Methods for detecting tyrosine kinase-binding target proteins and identifying substances that affect SH2 phosphorylated ligand regulatory systems

Assignee

• NEW YORK UNIVERSITY · US

Inventors

• Joseph Schlessinger · New York, US
• Edward Y. Skolnik · New York, US
• Benjamin Margolis · New York, US

Key dates

Classification

• Technology area (CPC G)Physics
• CPC primaryG01N2333/9121
• WIPO fieldPharmaceuticals
• WIPO sectorChemistry

Abstract

A novel expression cloning method is provided for the detection, identification and purification of target proteins capable of binding at least to a tryosine-phosphorylated domain of a eukaryotic tyrosine kinase using novel peptide probes comprising an amino acid sequence substantially corresponding to a portion of a tyrosine-phosphorylated domain of a tyrosine kinase.
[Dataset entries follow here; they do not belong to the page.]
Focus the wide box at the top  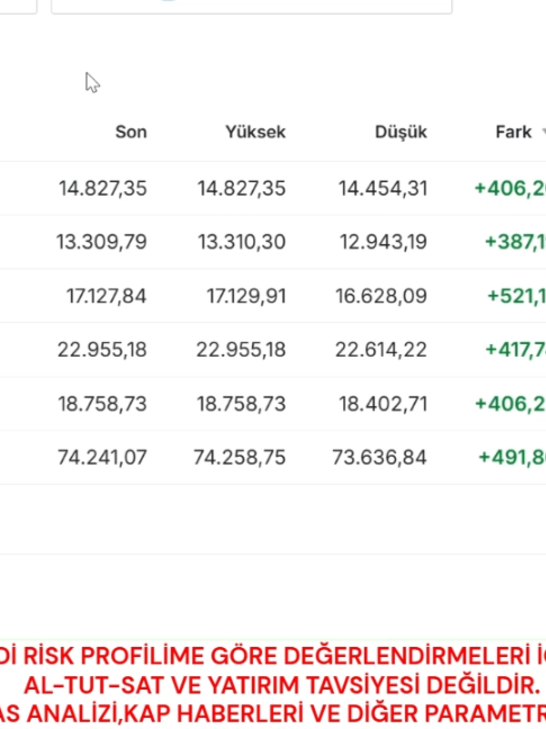252,7
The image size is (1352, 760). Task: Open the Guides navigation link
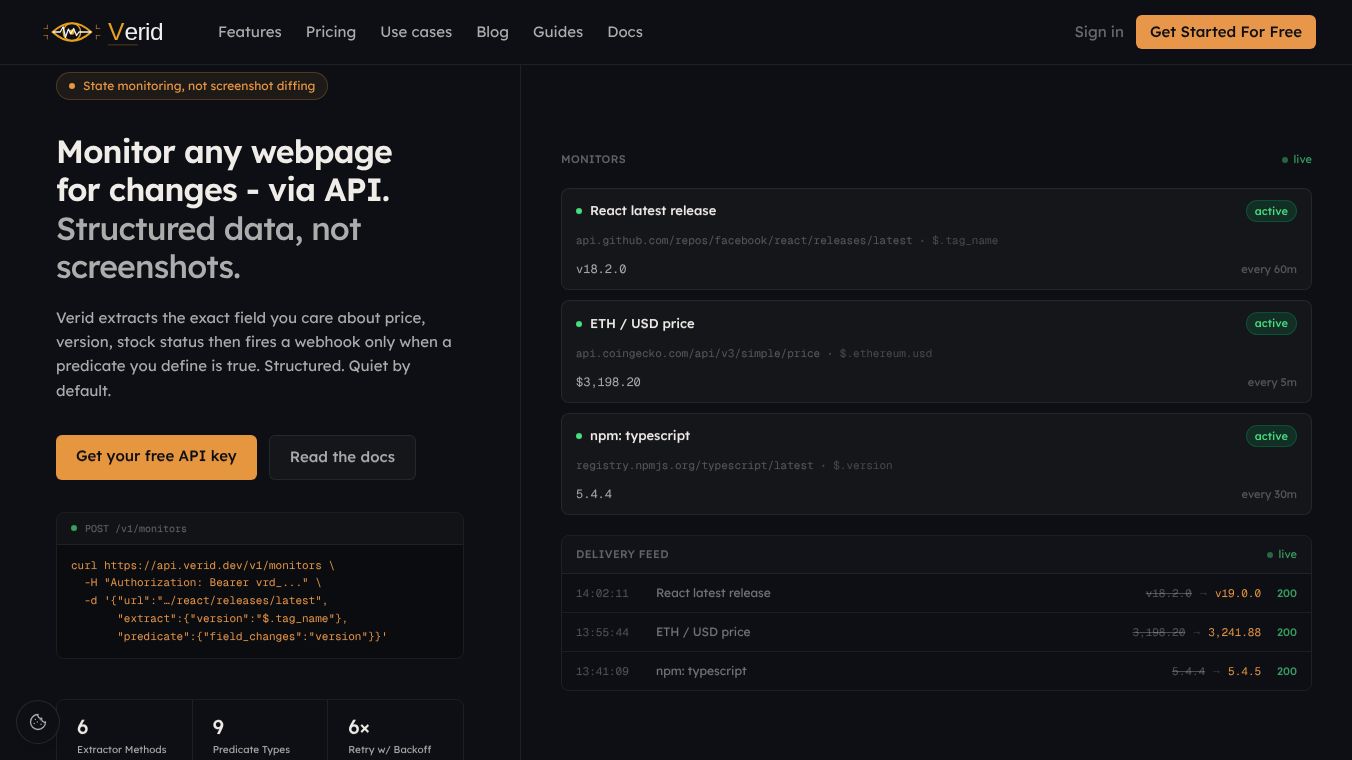558,32
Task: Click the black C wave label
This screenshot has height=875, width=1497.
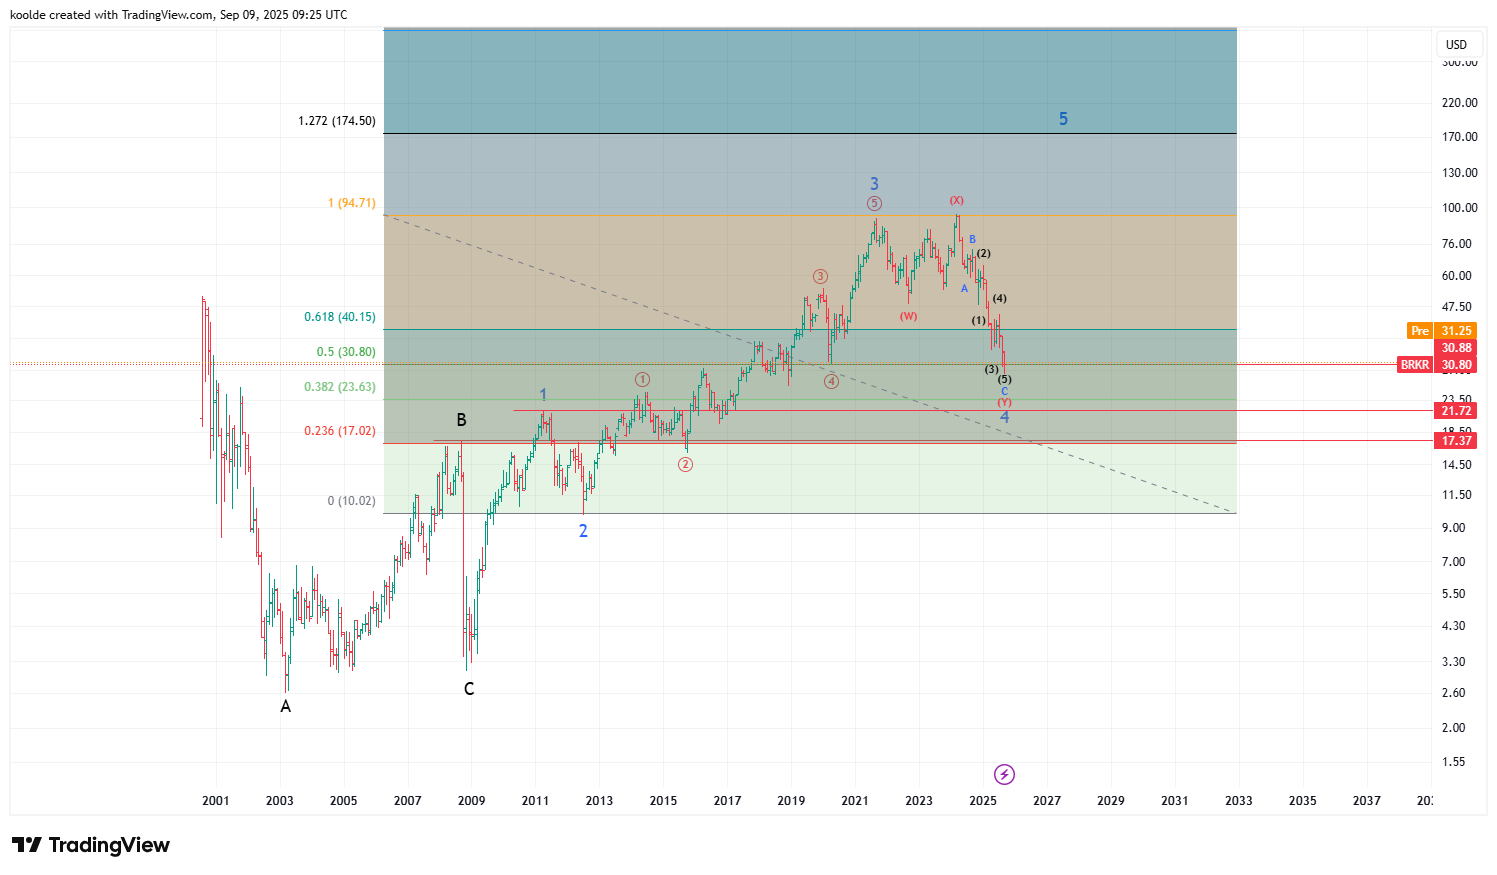Action: coord(469,689)
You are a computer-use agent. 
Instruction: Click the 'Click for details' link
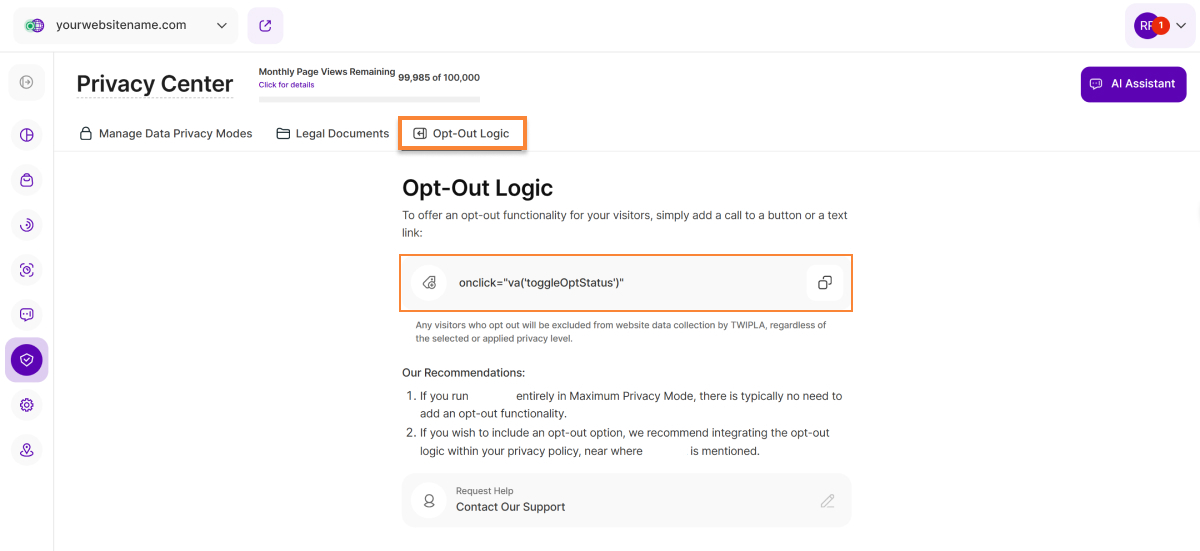(x=286, y=85)
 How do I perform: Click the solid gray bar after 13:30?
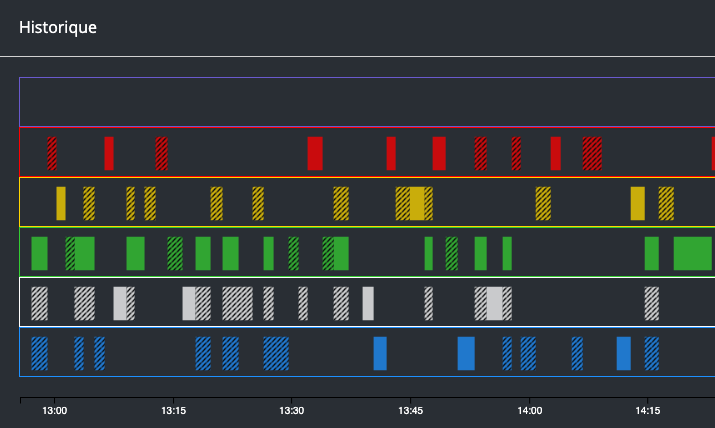point(368,303)
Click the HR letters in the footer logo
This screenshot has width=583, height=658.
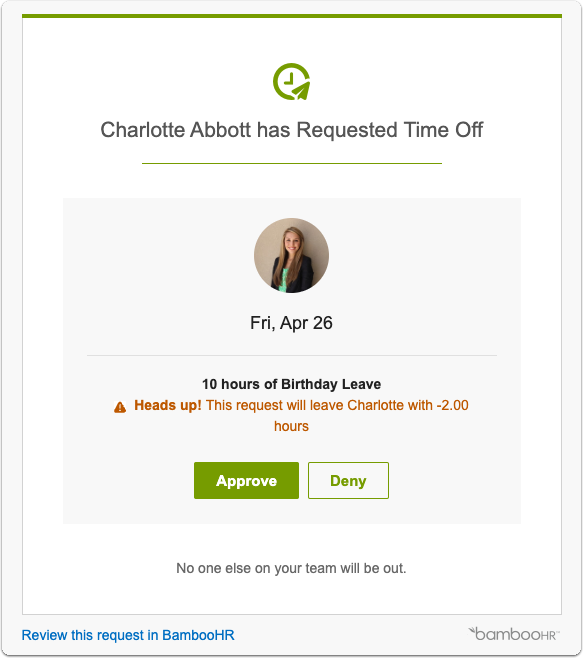click(x=547, y=636)
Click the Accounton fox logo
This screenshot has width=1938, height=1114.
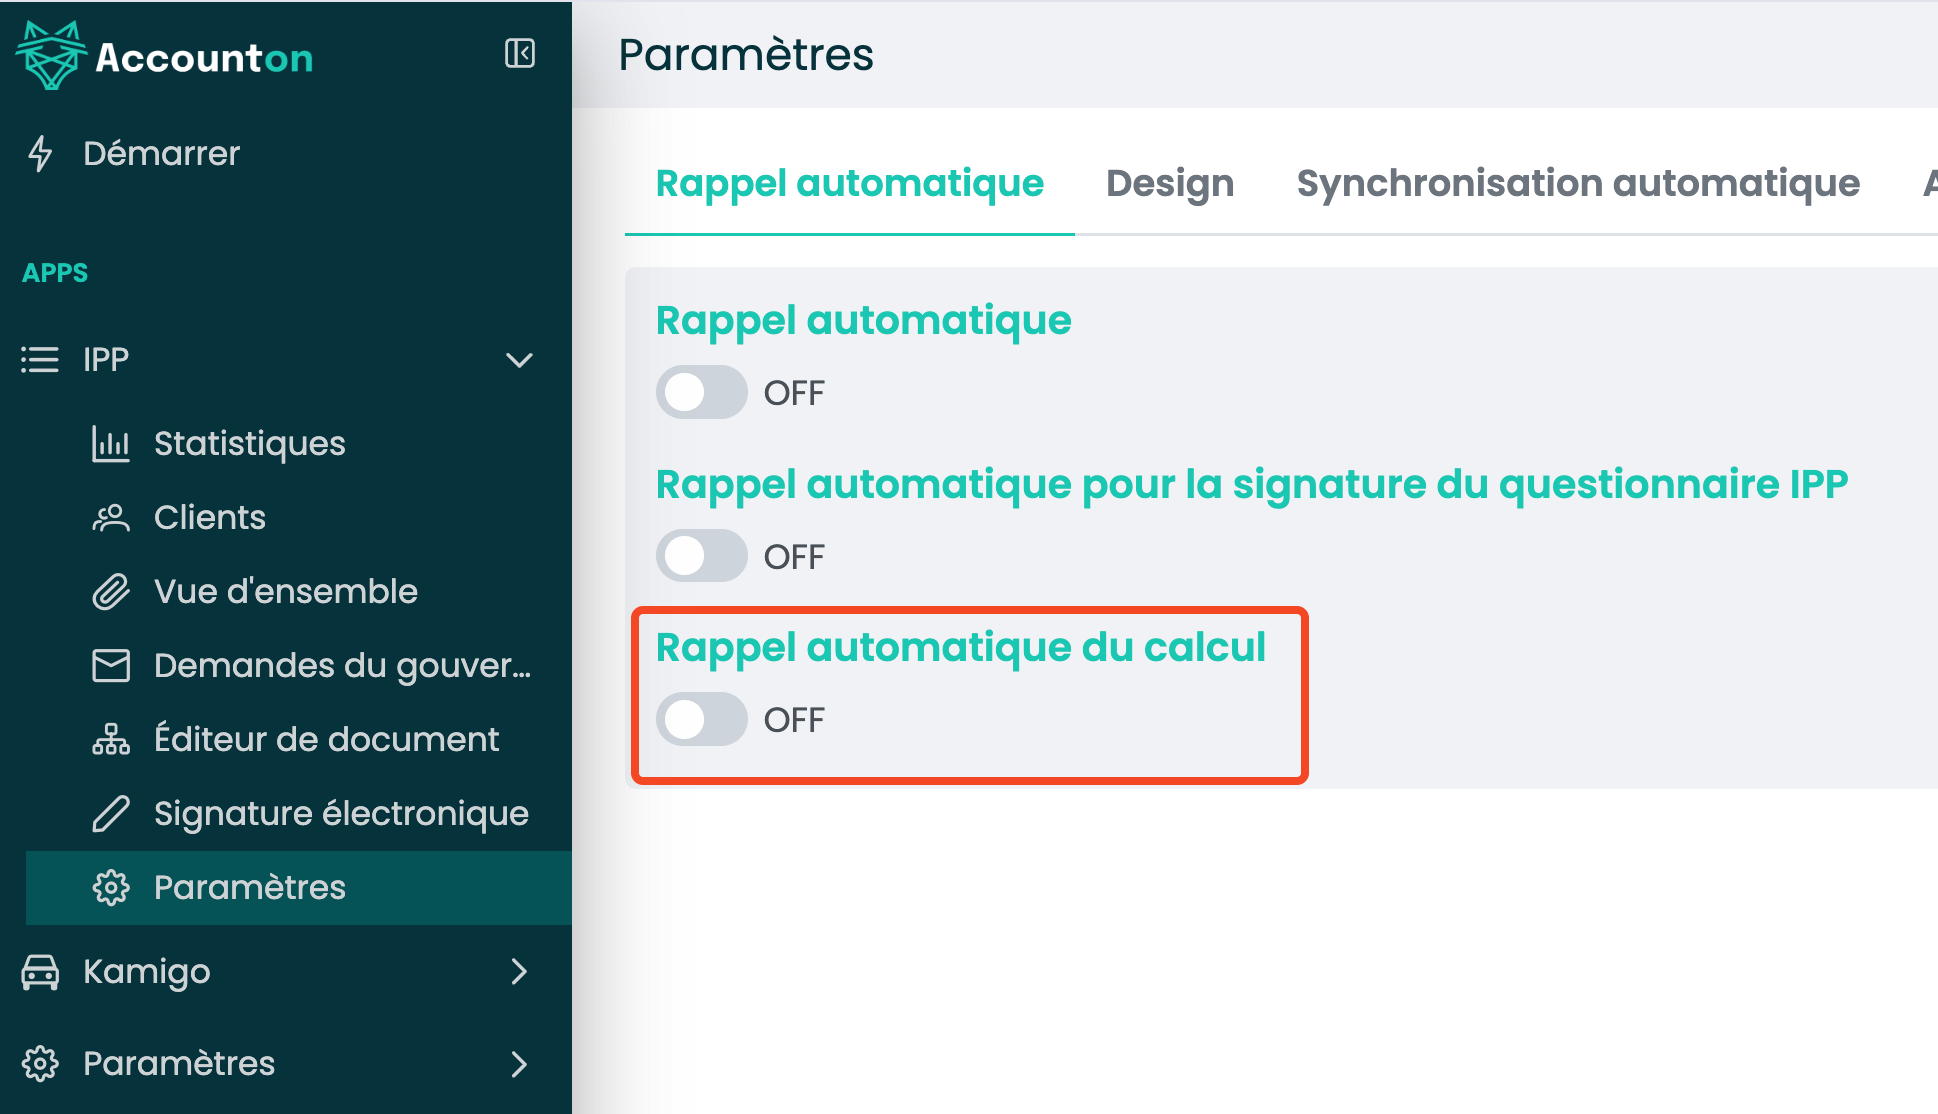click(52, 56)
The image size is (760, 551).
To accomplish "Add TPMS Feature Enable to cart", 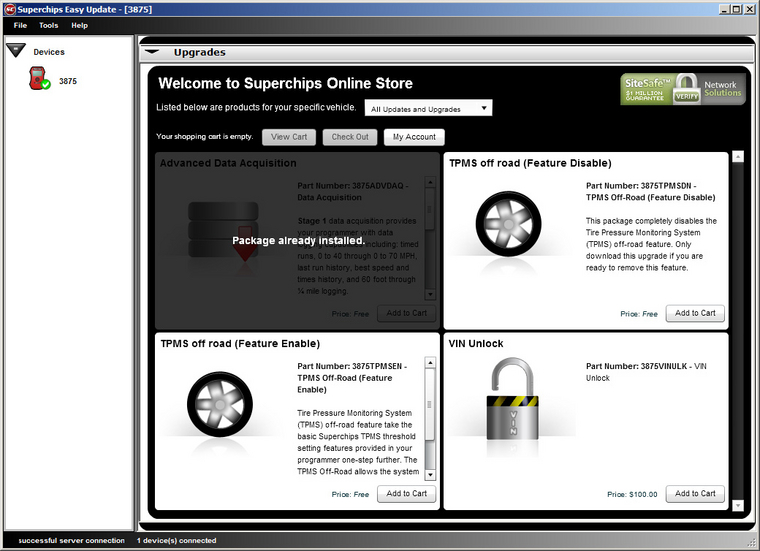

The probe has at least one phosphorlated tyrosine residue and may be detectably labeled. Also disclosed is a method for preparing the probe, a method for mapping to a chormosome a gene encoding a protein capable of binding to tyrosine-phosphorylated domains of tyrosine kinases, and a method for purifiying such a protein with the probe. Non-limiting examples of novel proteins discovered using the above cloning method include GRB-1, GRB-2, GRB-3, GRB-4 and GRB-7, as well as nucleic acid encoding these proteins, and methods for detecting these proteins are also provided.